**Instructions to follow**
The records that follow should be returned exactly, pictures excluded.

**Data to examine**
--

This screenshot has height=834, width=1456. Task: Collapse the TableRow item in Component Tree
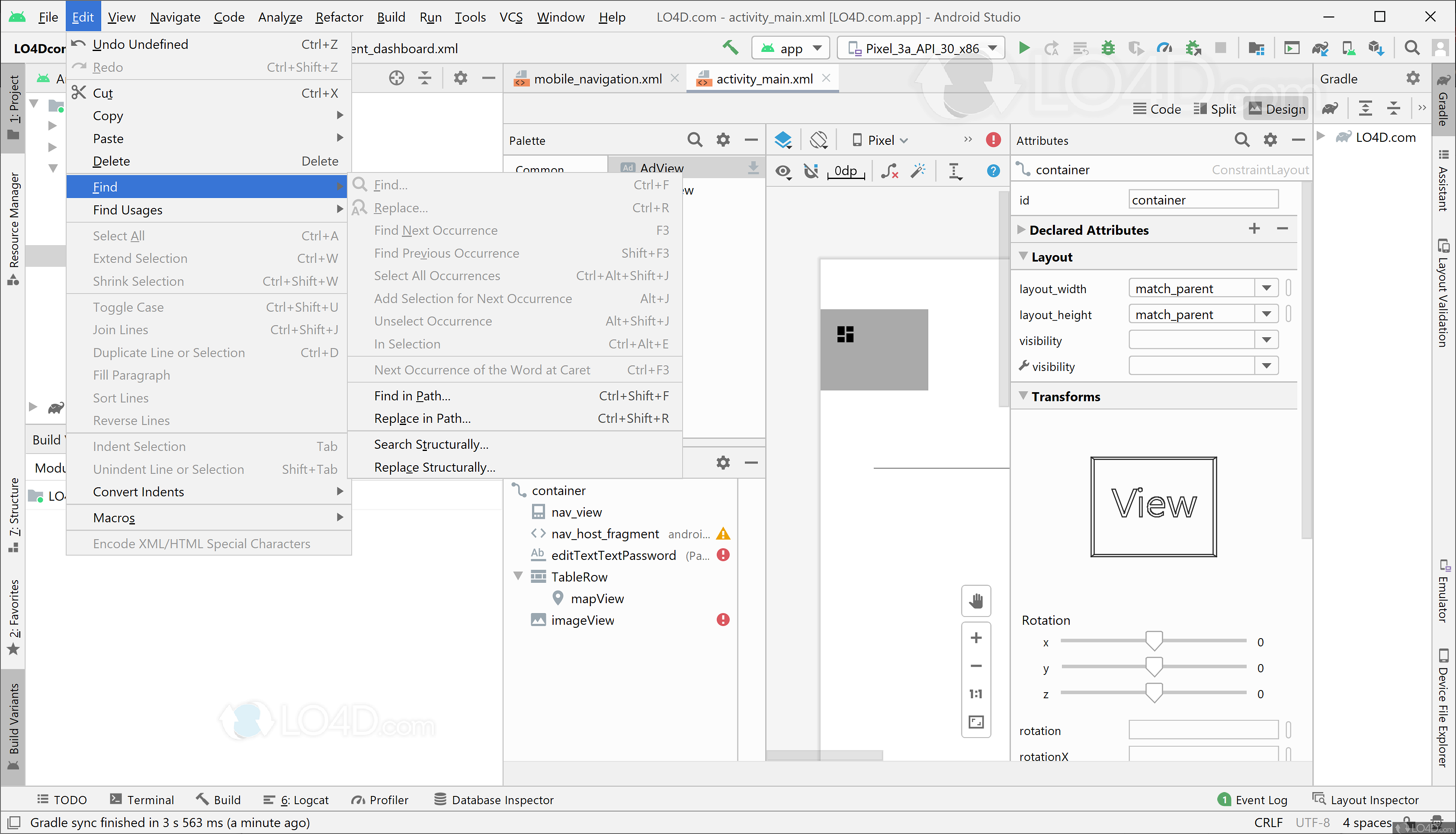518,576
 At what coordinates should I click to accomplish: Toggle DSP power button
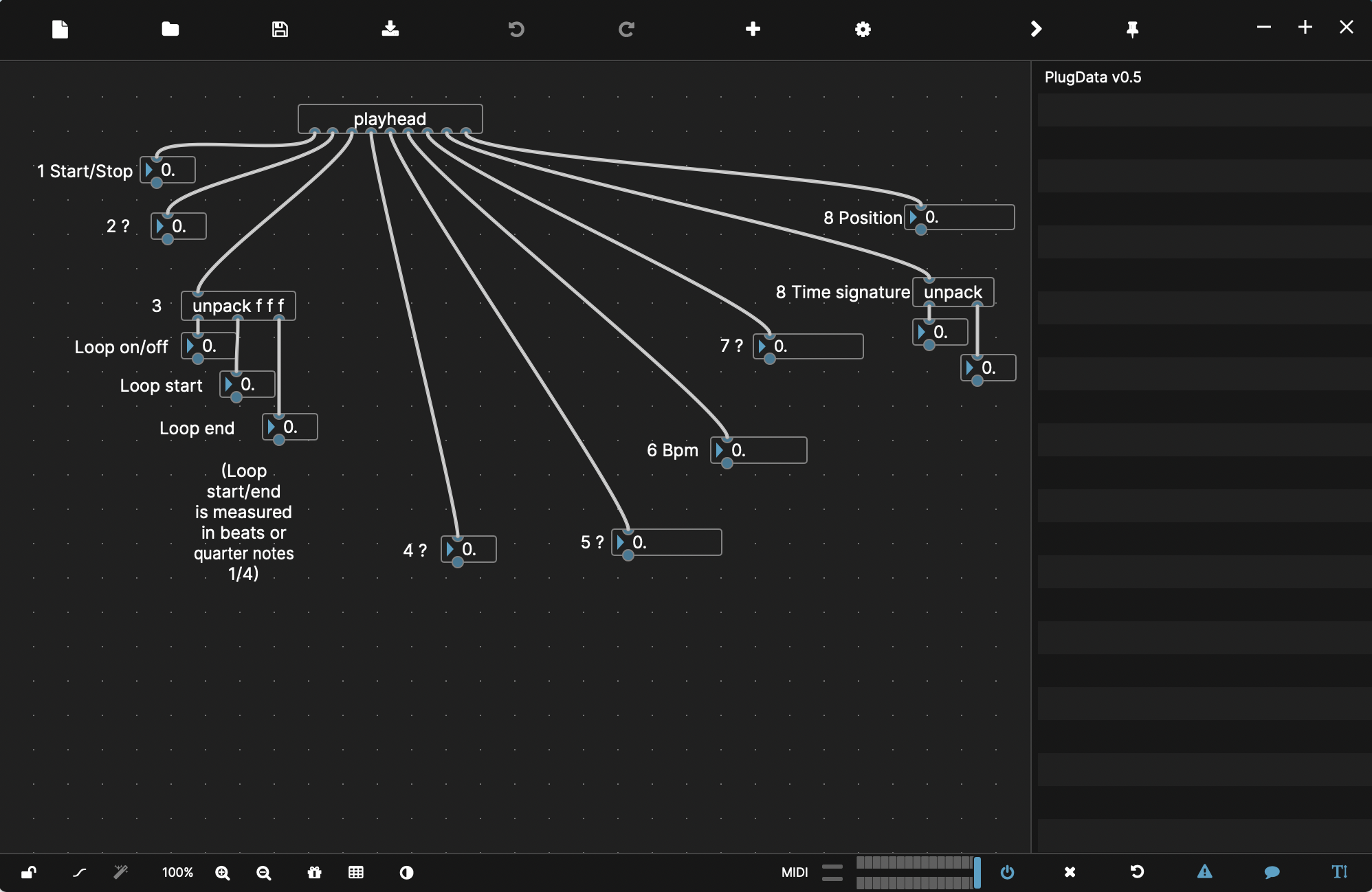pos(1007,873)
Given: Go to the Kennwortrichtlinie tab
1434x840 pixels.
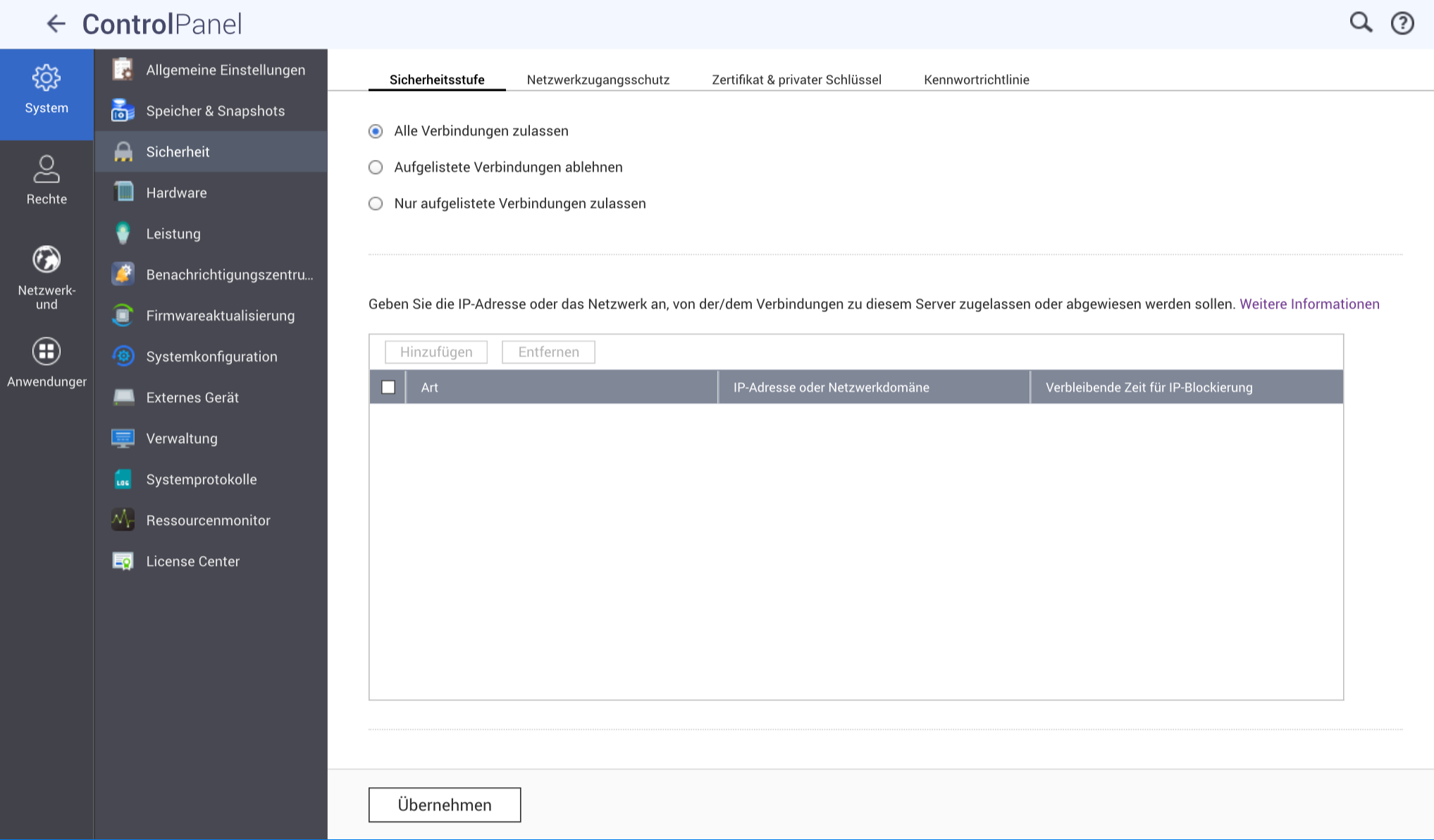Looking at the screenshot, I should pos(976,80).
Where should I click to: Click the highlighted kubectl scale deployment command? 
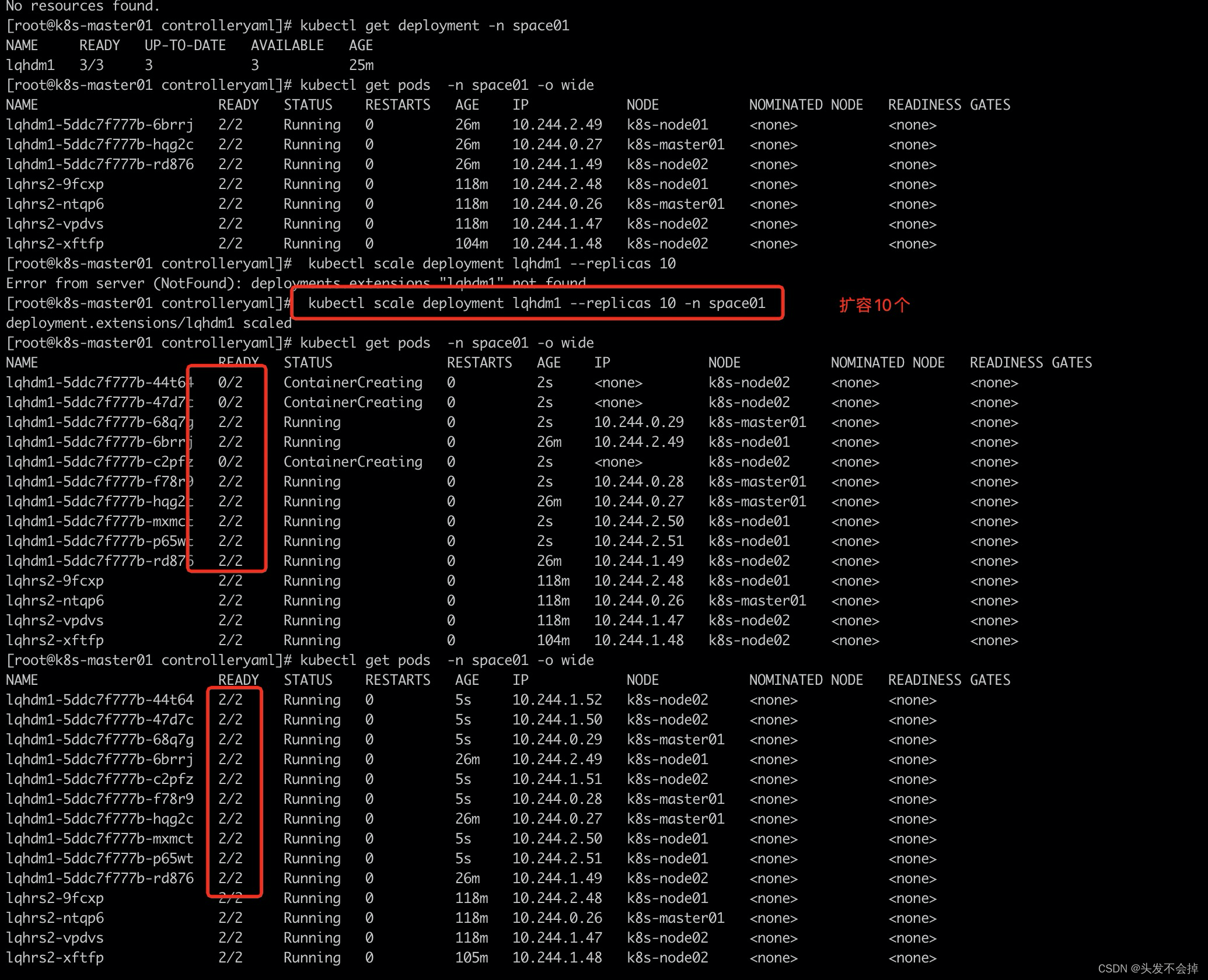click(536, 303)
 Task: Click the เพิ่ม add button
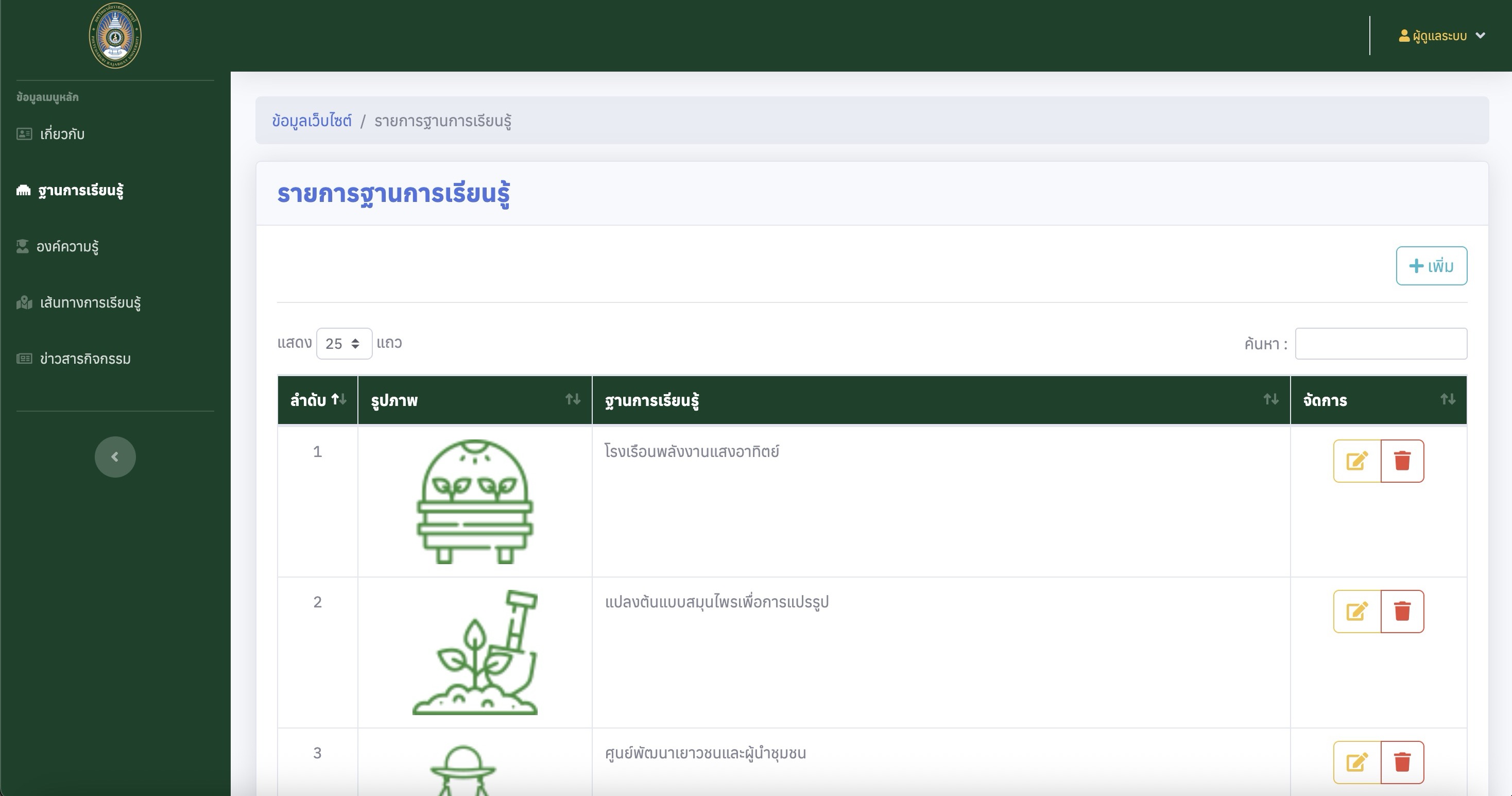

--

**Finished task**
This screenshot has height=834, width=1456. Task: Collapse the TableRow item in Component Tree
518,576
 At what coordinates should I click to accomplish: Toggle DSP power button
pos(1007,873)
Given: Go to the Kennwortrichtlinie tab
1434x840 pixels.
Looking at the screenshot, I should pos(976,80).
Where should I click to: Click the highlighted kubectl scale deployment command? 
click(536, 303)
 Task: Click the เพิ่ม add button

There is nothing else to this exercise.